Welcome to the LitCharts study guide on C. S. Lewis's Prince Caspian. Created by the original team behind SparkNotes, LitCharts are the world's best literature guides.

Brief Biography of C. S. Lewis

C.S. Lewis was born in Belfast, and he spent his childhood in Ireland. From a young age, he loved to read; he and his older brother also invented a world full of anthropomorphized animals which they called Boxen. After his mother’s death when he was eight years old, Lewis’ father sent him to boarding school in England, where he became an atheist. Lewis enrolled in college at Oxford, but his time there was quickly interrupted by World War I, where he fought in the trenches in France until he was wounded and decommissioned. Following this stint in the army, he returned to school. When he completed his studies, he became a professor, first at University College, then at Magdalene College, Oxford University. In his 20s, he met and befriended fellow Oxford professor and writer J. R. R. Tolkien.
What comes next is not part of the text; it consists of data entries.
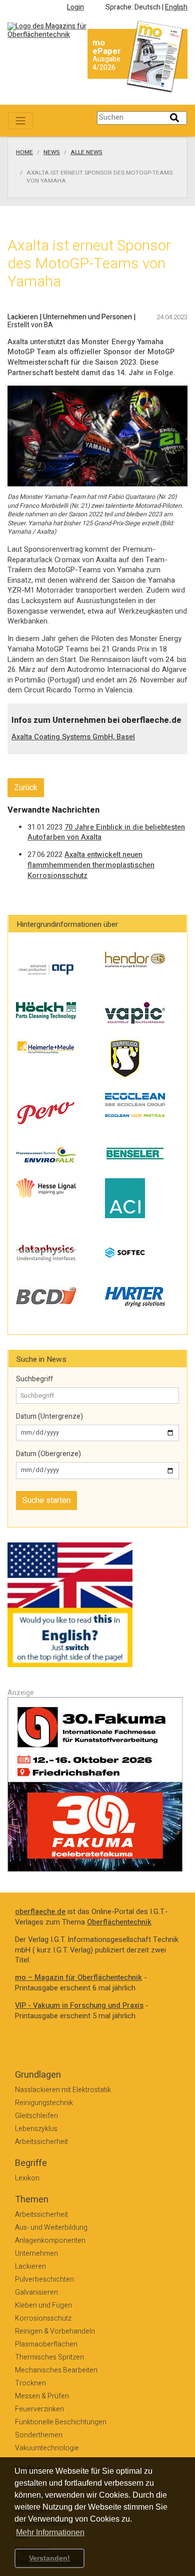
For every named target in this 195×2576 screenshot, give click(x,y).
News (52, 153)
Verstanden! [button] (49, 2558)
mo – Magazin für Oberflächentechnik (78, 1977)
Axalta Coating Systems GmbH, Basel (73, 737)
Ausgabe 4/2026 (106, 63)
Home (24, 153)
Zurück (26, 788)
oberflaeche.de (40, 1912)
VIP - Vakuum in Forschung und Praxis (79, 2005)
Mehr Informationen (50, 2532)
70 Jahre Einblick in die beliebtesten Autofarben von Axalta (106, 832)
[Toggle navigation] (20, 120)
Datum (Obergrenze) (48, 1454)
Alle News (86, 153)
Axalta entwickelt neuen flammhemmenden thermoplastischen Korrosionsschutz (91, 865)
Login (75, 7)
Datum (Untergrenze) (49, 1417)
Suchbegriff (34, 1379)
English (176, 7)
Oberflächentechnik (119, 1922)
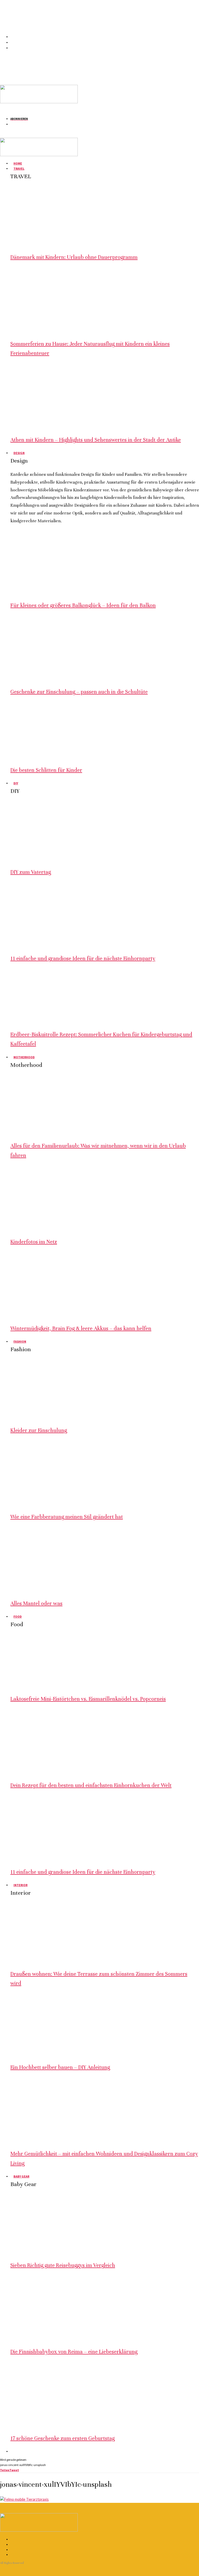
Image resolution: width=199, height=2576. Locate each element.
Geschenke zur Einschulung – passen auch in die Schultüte (79, 692)
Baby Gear (21, 2176)
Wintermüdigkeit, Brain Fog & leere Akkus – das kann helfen (80, 1328)
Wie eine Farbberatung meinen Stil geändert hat (66, 1517)
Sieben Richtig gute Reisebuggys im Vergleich (62, 2265)
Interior (20, 1885)
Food (17, 1616)
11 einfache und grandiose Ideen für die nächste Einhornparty (82, 958)
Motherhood (24, 1057)
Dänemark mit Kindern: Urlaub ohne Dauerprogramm (74, 257)
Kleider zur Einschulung (38, 1430)
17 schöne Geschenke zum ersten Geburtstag (62, 2438)
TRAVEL (18, 168)
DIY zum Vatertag (30, 872)
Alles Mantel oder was (36, 1603)
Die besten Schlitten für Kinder (46, 770)
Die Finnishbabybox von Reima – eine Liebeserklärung (73, 2351)
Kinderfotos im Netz (33, 1242)
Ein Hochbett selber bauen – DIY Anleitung (60, 2067)
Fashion (19, 1341)
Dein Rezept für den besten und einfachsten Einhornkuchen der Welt (91, 1785)
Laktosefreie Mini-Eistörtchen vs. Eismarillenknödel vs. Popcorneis (88, 1699)
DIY (15, 783)
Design (19, 453)
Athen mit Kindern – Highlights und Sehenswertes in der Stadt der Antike (95, 440)
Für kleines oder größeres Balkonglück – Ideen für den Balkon (83, 605)
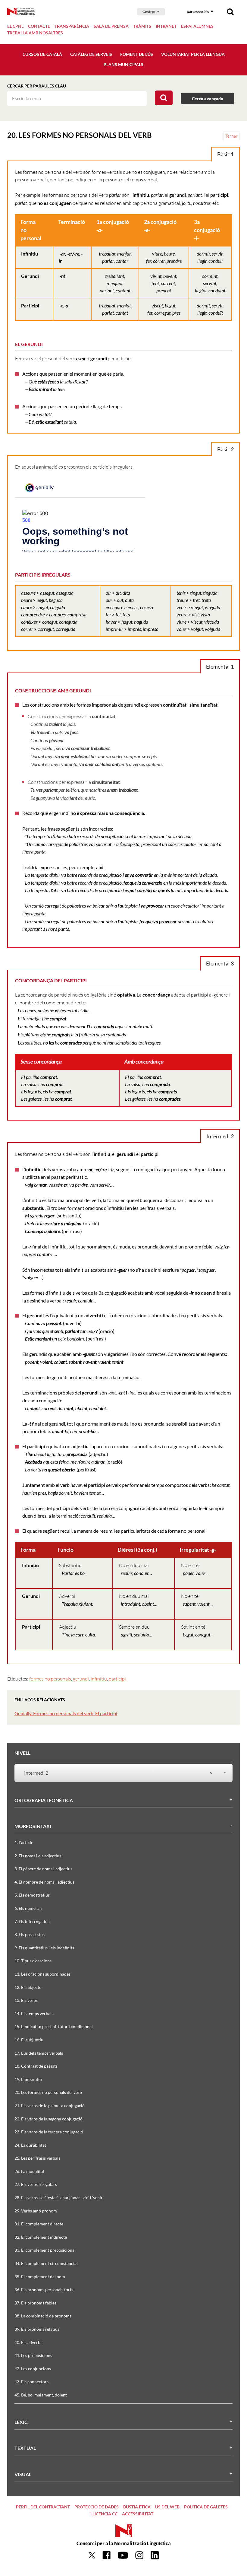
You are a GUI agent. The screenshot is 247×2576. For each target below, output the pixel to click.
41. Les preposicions (33, 2355)
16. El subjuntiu (28, 2039)
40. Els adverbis (28, 2342)
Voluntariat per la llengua (193, 54)
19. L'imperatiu (28, 2079)
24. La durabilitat (30, 2145)
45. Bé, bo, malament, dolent (40, 2394)
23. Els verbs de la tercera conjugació (48, 2131)
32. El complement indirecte (40, 2237)
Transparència (72, 26)
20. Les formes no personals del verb (48, 2092)
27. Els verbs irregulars (35, 2184)
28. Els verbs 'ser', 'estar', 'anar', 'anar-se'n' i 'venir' (59, 2197)
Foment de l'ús (136, 54)
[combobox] (120, 1773)
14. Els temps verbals (33, 2013)
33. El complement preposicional (45, 2250)
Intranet (166, 26)
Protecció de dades (96, 2506)
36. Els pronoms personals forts (43, 2289)
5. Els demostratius (32, 1894)
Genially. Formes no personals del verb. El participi (65, 1713)
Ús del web (167, 2506)
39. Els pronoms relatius (36, 2329)
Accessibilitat (137, 2513)
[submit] (164, 98)
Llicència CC (103, 2513)
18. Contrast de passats (36, 2066)
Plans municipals (123, 64)
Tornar (231, 135)
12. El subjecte (27, 1987)
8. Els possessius (29, 1934)
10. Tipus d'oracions (33, 1960)
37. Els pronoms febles (35, 2302)
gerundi (81, 1679)
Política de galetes (206, 2506)
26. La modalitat (29, 2171)
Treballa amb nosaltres (35, 32)
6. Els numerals (28, 1908)
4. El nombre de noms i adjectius (44, 1881)
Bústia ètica (137, 2506)
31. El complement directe (38, 2223)
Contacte (39, 26)
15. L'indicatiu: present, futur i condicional (53, 2026)
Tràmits (142, 26)
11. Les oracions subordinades (42, 1974)
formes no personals (50, 1679)
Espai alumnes (197, 26)
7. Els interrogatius (31, 1921)
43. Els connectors (31, 2381)
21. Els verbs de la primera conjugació (49, 2105)
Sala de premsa (111, 26)
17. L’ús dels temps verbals (38, 2053)
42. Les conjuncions (32, 2368)
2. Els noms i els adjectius (37, 1855)
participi (117, 1679)
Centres (148, 11)
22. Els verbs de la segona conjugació (48, 2118)
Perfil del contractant (43, 2506)
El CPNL (15, 26)
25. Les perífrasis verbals (37, 2158)
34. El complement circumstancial (46, 2263)
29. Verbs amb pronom (35, 2210)
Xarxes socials (198, 11)
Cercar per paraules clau (36, 85)
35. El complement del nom (39, 2276)
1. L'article (23, 1842)
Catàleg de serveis (91, 54)
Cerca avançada (207, 98)
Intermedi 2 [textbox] (118, 1773)
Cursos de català (42, 54)
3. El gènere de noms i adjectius (43, 1868)
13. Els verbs (26, 2000)
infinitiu (99, 1679)
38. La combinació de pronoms (42, 2315)
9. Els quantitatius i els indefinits (44, 1947)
Under the influence of Tolkien and others, he returned to Christianity, though not without struggle and enduring doubts. During World War II, he and his brother sheltered children who had been evacuated from London during the Blitz. In his 50s, Lewis met Joy Davidson Gresham, an American intellectual who converted to Christianity from Judaism. They married, first in a civil ceremony in 1956 and later in a religious one the following year, following her diagnosis of bone cancer. Following her death in 1960, he continued to raise her two sons from a previous marriage. Lewis himself died three years later of kidney failure. During his life he made important contributions to the scholarly field of medieval studies, penned science fiction and fantasy novels for children and adults, and wrote many autobiographical and theological works. His Christian faith, enduring love of the natural world, and deep fascination with Greek and Scandinavian mythology are evident in most of his fiction works.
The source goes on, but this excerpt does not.